Income-oriented portfolio 

At the end of September the fund had 21% of its assets invested in real estate, 20% in utilities, 18% in financials and ten percent in healthcare. Fortunately it had moved its property exposure away from vulnerable areas like office and retail before the pandemic. 

More than half of the allocation to utilities is in renewables and these have done relatively well this year. Orrico believes that Canada is in a decent position to benefit from the response to climate change threats with around a fifth of the country’s energy needs coming from renewable sources. 
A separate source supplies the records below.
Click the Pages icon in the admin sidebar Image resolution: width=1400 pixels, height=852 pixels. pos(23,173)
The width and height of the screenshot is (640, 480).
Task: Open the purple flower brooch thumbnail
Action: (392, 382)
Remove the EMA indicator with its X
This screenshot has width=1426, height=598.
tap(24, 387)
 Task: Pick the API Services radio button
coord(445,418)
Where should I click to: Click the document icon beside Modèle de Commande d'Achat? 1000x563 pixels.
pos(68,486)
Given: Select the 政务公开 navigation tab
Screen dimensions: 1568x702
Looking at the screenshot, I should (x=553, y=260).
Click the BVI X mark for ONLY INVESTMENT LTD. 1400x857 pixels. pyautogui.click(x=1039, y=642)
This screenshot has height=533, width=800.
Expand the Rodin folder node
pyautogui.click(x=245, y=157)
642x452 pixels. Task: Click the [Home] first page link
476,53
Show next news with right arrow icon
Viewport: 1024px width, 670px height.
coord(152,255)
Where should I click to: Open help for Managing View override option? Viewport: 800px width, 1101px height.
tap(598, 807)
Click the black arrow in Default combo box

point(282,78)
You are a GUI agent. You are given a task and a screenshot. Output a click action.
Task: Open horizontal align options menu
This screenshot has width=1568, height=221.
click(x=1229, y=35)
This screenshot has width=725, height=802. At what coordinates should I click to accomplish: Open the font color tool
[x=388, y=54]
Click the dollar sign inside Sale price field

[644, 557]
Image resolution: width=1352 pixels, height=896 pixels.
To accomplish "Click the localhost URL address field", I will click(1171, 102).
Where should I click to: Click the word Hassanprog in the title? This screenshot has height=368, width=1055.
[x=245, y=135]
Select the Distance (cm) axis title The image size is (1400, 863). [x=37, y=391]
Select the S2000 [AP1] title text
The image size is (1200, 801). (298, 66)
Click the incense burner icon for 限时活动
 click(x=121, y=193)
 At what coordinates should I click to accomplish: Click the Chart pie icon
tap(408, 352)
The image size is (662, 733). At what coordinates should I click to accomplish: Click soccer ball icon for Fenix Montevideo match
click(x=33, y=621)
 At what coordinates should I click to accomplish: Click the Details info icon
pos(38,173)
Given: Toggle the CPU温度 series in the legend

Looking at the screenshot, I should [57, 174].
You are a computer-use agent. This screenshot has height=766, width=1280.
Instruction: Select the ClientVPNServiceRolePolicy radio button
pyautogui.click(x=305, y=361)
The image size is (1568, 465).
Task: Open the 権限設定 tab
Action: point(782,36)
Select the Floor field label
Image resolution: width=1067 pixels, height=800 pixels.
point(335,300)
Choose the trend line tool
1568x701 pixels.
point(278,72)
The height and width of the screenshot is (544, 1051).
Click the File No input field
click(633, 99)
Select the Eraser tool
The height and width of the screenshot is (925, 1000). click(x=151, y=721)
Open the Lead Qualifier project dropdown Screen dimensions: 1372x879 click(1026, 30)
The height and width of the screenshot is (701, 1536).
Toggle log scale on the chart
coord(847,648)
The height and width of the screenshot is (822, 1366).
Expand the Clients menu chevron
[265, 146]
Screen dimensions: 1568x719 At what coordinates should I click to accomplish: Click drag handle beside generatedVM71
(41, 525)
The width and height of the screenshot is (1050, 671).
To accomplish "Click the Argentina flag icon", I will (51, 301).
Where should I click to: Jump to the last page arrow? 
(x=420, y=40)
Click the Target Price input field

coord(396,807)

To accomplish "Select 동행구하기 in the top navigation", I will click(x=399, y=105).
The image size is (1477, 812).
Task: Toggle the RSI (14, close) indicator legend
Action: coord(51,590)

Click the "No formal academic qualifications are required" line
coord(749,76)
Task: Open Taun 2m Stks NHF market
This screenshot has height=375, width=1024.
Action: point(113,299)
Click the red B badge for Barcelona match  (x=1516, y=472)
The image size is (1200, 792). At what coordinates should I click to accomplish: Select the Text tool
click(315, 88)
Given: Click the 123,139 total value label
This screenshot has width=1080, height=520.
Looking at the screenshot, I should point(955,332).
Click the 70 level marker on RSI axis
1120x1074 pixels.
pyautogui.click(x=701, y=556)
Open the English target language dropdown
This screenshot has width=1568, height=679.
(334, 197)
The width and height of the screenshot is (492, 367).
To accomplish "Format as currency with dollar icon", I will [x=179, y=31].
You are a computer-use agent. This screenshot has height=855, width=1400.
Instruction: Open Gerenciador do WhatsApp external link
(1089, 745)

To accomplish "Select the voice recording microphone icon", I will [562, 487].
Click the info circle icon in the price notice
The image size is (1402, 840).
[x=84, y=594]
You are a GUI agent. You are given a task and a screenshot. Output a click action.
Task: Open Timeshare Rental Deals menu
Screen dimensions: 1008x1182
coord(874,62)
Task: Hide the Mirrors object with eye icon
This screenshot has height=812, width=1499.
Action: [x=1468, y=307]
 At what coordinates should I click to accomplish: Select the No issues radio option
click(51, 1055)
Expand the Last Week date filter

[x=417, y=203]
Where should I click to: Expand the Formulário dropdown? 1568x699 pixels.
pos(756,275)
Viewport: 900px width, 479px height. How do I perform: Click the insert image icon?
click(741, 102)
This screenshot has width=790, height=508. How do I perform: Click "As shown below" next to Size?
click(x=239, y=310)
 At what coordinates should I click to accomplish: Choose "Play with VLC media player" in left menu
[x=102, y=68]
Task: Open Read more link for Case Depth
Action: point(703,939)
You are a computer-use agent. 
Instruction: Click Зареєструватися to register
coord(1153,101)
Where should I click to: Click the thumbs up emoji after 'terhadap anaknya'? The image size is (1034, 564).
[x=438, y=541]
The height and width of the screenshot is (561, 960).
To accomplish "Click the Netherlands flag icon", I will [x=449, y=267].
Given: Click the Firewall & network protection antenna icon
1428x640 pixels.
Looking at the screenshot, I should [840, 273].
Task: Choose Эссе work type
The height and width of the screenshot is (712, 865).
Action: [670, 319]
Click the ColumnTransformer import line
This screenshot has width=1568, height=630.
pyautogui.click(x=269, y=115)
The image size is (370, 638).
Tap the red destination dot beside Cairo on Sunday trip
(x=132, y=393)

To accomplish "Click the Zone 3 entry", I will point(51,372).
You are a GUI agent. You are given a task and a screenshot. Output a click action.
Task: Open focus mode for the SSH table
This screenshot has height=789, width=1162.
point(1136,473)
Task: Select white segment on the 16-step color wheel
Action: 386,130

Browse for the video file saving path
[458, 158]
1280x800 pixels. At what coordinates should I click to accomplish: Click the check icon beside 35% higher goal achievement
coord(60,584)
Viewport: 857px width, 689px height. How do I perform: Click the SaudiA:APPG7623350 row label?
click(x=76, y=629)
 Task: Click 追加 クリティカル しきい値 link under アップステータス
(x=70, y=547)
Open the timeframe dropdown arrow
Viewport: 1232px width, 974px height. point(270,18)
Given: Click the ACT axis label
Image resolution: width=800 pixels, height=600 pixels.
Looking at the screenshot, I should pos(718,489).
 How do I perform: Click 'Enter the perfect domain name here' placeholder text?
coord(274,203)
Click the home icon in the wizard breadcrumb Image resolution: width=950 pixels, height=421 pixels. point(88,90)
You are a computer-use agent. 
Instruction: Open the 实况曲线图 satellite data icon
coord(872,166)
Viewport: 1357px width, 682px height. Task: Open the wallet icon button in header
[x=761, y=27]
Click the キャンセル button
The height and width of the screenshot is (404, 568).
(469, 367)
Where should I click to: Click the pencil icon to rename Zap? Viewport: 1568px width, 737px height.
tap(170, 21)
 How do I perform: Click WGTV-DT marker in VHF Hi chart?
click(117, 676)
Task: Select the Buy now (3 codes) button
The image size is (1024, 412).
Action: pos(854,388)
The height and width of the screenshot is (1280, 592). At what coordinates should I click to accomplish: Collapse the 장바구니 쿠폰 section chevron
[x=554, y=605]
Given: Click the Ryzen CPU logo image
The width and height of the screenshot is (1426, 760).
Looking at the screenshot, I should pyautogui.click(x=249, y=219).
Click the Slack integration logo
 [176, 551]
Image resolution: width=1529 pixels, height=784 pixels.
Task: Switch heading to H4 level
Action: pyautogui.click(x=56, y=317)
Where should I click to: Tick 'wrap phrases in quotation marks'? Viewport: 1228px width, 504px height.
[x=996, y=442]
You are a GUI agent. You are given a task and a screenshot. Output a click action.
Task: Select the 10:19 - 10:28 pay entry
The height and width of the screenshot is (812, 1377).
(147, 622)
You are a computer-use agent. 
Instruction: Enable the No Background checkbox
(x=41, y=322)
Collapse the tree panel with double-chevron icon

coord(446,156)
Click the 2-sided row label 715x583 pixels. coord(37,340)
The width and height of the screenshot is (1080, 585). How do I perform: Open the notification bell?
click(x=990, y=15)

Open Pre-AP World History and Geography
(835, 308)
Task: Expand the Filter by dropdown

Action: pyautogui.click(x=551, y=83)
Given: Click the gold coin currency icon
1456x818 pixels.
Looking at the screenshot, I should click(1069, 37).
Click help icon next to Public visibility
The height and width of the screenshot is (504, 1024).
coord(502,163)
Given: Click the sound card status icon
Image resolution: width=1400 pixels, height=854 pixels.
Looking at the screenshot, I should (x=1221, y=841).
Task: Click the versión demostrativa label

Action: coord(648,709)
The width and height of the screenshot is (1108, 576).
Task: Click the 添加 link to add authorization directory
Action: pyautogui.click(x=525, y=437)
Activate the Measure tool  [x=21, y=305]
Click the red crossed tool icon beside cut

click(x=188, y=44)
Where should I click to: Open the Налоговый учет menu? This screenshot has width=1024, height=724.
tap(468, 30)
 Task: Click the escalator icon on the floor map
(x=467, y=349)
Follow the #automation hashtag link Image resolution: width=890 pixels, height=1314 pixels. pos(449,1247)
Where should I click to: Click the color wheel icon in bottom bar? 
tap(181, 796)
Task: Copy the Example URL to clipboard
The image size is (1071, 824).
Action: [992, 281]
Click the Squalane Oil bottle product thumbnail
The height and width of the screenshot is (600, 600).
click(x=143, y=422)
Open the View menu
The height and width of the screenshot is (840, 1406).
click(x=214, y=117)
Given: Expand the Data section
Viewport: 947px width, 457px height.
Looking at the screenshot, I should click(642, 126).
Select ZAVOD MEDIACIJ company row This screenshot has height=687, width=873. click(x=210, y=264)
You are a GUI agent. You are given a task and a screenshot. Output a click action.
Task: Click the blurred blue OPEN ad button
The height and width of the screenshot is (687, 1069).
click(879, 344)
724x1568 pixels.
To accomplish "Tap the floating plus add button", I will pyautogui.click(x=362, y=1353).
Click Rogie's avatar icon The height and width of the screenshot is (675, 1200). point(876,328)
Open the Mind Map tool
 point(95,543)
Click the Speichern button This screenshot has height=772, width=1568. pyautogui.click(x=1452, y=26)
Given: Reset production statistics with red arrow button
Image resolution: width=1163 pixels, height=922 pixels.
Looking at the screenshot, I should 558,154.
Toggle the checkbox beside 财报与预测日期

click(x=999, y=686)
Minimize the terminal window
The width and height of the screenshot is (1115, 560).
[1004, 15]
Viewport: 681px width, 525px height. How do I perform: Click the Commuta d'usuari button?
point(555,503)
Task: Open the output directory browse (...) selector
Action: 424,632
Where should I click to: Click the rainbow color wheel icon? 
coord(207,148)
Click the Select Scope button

MCT’s financial holdings may be more of an issue because of the ultra-low interest rates putting pressure on margins, but the banks have stronger capital reserves now than they did during the global financial crisis because of the tougher regulatory requirements. 

Strong long-term record with stable dividends 

Year-to-date the NAV is down around 14%, with the share price falling 19% and the discount opening up to 17% from 11% at the start of 2020. The longer term performance has been pretty good given that dividend paying stocks have been out-of-favour, with the NAV up 117% since inception in July 2006, which is well ahead of its composite high yield benchmark. 

Despite the reduction in NAV, the income has held up well with only one portfolio holding shelving its dividend and that has now been sold. MCT is currently yielding 6.3% with equal quarterly distributions in January, April, July and October. The total annual dividend of 5.1 pence per share has been maintained since July 2017. 

MCT offers an interesting option for income investors who want to diversify part of their dividend stream overseas. It should do well when the economic outlook improves, especially if the discovery of a vaccine prompts a rotation back into out-of-favour areas like dividend paying stocks.